The two-day workshop titled “Working in an International Academic Community” which was Module 5 of the RSPH tutorials took place 23-24 February at the University of Antwerp, allowing PhD students to participate from Germany, Netherlands and Belgium. This wide-ranging, transnational, transdisciplinary, and cross-cultural nature of the workshop allowed for constructive discussions to take place over the course of the two days.
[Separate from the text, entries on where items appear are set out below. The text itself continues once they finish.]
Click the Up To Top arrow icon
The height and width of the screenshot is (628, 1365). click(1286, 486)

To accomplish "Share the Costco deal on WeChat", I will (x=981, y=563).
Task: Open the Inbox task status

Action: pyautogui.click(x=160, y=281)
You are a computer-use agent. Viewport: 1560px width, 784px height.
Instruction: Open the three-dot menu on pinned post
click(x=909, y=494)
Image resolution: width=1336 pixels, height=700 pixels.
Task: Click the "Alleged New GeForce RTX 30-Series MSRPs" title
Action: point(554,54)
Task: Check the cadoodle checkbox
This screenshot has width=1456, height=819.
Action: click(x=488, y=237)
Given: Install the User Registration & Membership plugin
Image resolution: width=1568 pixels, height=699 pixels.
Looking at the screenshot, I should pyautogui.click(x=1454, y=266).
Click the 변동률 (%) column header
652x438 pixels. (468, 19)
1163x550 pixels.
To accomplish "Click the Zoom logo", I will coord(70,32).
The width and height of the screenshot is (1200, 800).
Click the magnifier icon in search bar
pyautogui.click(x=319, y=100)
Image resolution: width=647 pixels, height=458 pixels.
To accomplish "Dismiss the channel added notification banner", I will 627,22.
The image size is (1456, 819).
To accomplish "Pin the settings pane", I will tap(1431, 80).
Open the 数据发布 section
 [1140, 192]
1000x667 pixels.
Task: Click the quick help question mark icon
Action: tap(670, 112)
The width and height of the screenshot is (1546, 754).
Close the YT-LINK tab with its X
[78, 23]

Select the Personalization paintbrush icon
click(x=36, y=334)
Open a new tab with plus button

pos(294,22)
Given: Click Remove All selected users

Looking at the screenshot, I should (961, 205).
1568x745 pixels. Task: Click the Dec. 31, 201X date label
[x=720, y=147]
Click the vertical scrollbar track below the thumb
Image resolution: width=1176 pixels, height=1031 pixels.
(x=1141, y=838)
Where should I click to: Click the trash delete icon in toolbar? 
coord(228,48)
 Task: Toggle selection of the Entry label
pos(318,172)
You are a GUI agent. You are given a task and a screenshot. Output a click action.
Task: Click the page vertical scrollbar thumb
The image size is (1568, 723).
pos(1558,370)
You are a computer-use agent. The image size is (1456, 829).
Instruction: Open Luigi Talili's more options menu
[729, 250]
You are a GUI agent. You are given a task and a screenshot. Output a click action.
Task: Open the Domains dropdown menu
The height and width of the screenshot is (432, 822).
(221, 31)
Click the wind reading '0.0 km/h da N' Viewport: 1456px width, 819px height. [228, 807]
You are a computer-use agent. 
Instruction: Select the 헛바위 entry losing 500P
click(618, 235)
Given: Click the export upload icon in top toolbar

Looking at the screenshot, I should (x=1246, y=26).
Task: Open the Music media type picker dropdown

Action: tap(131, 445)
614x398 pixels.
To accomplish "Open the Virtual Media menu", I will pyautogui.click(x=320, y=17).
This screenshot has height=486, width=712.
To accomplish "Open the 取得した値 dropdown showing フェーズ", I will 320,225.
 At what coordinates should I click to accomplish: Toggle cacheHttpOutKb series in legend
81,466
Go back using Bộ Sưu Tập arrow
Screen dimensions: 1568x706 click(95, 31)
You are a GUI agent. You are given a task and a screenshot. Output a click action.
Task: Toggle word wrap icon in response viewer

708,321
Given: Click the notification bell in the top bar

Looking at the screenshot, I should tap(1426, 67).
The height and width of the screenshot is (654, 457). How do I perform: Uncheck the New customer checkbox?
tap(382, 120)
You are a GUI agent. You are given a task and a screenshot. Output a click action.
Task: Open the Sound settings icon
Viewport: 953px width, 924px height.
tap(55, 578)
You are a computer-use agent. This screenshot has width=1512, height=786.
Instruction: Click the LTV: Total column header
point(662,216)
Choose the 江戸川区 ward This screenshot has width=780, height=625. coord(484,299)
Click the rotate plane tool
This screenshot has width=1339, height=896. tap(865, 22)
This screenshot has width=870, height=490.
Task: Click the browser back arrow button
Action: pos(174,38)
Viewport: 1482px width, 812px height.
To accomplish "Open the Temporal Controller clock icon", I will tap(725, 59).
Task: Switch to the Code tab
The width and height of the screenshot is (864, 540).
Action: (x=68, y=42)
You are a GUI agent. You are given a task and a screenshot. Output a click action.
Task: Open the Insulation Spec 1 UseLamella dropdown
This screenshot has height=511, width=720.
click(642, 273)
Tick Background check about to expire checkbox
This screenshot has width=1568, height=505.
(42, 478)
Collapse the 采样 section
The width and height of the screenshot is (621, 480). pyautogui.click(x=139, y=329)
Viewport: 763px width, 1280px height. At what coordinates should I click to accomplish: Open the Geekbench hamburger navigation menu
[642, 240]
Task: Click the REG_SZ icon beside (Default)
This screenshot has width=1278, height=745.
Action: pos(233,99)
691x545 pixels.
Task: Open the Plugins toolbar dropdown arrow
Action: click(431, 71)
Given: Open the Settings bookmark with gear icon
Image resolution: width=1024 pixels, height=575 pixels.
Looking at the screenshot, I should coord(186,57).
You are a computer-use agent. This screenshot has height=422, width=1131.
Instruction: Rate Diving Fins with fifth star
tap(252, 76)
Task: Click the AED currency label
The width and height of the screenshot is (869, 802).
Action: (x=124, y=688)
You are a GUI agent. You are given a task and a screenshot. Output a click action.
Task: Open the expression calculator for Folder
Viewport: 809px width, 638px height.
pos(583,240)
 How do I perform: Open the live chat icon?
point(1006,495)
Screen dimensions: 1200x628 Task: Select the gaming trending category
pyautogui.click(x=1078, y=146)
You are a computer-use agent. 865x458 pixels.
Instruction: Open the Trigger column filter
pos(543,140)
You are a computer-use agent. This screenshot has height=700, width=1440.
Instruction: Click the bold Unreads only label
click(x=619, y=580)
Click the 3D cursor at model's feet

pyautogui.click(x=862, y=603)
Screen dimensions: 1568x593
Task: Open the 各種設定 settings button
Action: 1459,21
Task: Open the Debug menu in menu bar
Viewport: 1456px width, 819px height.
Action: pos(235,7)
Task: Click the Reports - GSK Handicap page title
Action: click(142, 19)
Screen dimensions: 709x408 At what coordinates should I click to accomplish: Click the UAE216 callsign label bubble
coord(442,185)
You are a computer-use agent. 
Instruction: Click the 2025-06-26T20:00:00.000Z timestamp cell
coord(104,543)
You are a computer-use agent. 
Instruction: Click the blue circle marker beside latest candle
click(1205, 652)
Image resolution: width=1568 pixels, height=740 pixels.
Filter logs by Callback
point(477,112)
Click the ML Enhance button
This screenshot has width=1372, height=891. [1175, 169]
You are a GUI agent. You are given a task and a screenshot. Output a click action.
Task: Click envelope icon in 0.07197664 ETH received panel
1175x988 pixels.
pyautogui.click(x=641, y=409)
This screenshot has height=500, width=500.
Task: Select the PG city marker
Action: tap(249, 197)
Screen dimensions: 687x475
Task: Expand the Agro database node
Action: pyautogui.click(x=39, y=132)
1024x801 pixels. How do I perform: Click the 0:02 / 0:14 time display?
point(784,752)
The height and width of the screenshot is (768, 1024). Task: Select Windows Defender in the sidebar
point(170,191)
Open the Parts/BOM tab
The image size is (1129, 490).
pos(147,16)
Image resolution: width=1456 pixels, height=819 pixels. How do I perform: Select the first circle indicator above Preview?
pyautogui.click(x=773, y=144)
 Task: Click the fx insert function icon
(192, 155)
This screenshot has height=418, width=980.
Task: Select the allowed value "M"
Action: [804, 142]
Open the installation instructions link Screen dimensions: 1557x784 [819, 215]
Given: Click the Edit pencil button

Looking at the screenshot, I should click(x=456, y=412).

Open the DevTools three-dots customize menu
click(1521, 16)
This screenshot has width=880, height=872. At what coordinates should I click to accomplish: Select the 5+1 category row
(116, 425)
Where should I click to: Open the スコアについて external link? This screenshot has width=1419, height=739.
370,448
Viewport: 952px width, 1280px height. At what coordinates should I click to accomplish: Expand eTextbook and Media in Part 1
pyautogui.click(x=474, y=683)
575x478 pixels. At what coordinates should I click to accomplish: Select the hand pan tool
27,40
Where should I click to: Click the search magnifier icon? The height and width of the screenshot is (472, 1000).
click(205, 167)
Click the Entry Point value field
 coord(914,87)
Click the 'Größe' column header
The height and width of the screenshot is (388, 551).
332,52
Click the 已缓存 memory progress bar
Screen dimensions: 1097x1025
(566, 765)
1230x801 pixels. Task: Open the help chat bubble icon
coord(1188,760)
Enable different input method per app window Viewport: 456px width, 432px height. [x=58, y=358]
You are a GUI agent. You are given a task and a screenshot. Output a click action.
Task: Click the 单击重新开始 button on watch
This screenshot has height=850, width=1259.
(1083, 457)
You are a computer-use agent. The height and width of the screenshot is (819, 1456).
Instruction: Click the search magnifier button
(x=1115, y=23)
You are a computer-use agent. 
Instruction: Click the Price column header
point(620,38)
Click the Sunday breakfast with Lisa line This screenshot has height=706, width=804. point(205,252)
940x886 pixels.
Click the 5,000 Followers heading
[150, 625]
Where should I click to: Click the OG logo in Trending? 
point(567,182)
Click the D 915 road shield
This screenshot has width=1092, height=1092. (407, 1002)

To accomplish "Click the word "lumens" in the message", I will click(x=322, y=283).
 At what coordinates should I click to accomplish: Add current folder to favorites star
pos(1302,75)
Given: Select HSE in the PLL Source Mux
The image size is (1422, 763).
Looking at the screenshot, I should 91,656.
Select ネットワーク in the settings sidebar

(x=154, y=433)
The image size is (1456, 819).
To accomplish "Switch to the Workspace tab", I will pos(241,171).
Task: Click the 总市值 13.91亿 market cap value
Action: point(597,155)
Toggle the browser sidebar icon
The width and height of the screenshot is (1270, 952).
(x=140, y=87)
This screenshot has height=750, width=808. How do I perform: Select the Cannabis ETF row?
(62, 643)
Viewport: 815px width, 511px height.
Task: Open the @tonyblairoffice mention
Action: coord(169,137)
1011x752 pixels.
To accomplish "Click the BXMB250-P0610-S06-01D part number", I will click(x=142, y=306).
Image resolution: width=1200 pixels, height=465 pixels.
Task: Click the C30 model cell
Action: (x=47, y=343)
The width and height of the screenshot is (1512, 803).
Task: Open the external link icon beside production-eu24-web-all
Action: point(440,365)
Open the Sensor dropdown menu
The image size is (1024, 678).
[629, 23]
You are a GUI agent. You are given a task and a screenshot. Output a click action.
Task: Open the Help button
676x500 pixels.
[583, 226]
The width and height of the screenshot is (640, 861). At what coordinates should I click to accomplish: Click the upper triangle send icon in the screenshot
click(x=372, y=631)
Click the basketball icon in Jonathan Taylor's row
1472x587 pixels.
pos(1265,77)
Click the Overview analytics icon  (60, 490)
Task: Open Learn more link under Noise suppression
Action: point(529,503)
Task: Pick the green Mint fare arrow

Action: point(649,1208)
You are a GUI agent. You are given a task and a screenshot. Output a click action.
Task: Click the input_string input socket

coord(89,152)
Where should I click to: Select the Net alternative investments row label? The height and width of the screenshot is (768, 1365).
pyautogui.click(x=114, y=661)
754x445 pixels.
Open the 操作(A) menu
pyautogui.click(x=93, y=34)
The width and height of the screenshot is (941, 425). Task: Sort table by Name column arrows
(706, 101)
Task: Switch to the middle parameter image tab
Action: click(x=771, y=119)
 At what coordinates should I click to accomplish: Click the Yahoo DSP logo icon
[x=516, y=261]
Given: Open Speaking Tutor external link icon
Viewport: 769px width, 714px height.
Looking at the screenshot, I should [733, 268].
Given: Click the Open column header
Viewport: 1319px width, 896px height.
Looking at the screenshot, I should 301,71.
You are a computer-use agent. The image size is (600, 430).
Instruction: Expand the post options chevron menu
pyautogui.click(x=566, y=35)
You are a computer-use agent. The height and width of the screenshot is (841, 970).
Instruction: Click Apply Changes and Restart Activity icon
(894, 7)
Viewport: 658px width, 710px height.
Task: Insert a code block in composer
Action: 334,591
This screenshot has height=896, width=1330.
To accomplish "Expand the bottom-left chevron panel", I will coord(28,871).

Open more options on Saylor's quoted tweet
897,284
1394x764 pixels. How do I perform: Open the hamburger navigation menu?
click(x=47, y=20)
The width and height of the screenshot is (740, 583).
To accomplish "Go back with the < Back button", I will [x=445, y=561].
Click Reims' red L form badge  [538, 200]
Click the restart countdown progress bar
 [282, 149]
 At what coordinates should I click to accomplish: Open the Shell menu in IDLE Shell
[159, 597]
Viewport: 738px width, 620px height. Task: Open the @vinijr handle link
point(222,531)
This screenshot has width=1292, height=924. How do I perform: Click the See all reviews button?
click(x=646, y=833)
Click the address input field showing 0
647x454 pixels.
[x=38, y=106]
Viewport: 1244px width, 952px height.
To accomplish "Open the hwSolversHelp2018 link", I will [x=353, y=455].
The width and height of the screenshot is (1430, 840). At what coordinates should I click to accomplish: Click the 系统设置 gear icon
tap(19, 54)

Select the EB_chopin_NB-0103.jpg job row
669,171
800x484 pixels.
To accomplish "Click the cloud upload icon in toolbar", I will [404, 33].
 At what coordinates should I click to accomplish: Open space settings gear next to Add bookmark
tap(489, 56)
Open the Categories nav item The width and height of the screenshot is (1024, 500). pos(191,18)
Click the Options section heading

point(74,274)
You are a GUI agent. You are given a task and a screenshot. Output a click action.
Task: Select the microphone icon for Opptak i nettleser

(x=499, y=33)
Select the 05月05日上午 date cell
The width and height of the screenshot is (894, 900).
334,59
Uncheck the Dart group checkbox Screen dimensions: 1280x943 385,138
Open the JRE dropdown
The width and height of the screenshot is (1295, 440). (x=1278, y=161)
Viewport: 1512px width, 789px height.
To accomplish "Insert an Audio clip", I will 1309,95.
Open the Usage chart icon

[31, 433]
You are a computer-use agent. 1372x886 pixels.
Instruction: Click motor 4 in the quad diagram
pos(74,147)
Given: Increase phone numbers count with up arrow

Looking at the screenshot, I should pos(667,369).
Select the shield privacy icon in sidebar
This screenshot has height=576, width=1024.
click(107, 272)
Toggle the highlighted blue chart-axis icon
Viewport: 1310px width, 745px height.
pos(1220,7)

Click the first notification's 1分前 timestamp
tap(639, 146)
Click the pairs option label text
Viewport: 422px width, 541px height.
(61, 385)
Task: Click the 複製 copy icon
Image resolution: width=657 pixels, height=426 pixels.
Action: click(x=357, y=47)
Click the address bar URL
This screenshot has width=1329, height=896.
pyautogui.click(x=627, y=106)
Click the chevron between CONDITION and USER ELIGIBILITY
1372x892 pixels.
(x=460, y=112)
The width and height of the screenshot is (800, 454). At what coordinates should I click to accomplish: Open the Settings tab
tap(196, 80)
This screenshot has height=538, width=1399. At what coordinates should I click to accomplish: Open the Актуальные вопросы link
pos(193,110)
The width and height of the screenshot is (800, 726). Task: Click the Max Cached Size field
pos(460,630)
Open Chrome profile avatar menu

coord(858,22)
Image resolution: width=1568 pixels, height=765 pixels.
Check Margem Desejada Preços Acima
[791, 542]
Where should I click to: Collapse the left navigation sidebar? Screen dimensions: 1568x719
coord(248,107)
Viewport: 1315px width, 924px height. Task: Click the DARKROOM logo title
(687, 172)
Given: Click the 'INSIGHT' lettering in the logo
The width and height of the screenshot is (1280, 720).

Dr. Shaeri-Yazdi’s talk regarding the challenges of being consistent with producing publications throughout one’s academic career, through added layers of challenges, specifically as a person of colour, it allowed one to prepare and streamline the publication plan for the post-PhD career which is soon to follow. Additionally, Dr. Schmidt’s talk about his career and journey towards becoming a Japanologist was inspiring and motivating for young scholars who aim to pursue a career studying areas and histories outside of Europe. The second day of the workshop allowed us to brainstorm and develop ideas for forming a panel together for the Annual APH Conference to be held in Antwerp in 2025. My group was able to form a panel titled, “Solidarities, spaces and silences: The politics of movement”.
The discussions revolved around viewing ‘movement’ within colonial (and post-colonial) structures as it shaped resistance to existing structures of coloniality. The colonial structures such as trade routes, circulation networks and infrastructures which were developed to strengthen and establish ideas of coloniality were often also utilized by those resisting coloniality, whereby the people and knowledge moved within these spaces and converged to produce revolutionary movements, human rights campaigns, knowledge-sharing networks, and new strategies of resistance. The spaces which these actors inhabited, or moved within, informed their knowledge and ideas, and subsequently shaped their political practices. We discussed ideas on how to analyse coloniality by viewing how people navigated, negotiated, and resisted these structures of power.
Our projects had far-ranging areas of research geographically, such as the post cities of the Caribbean, in Curacao, Trinidad and Venezuela, to the resistance movements in Zimbabwe and Zambia, to the diplomats and human rights activists of South and Southeast Asia, and back to the University of Antwerp itself. We tried to view our actors in terms of their solidarities through intersectionality, whereby the strategic use of intersectionality by movements illustrated how the solidarities were formed and protected through the acknowledgment and integration of diverse, convergent identities and experiences, challenging both colonial and contemporary forms of exploitation.
It was, overall, an engaging workshop, which allowed diverse discussions on decoloniality and decolonial thinking, which had previously been overlooked to a large extent from RSPH workshops in the past years. The discussions allowed PhD researchers to rethink and develop their ideas along the lines of a non-Eurocentric framework, which allowed for an interesting deviation from the other sessions. Perhaps a fitting end to the two days of discussions was Dr. Beyen’s excellent tour of Antwerp’s colonial monuments which commemorated the annexation of Congo to the other monuments commemorating King Leopold’s role in these annexations, which was an interesting intersection of cultural and political history in the public sphere.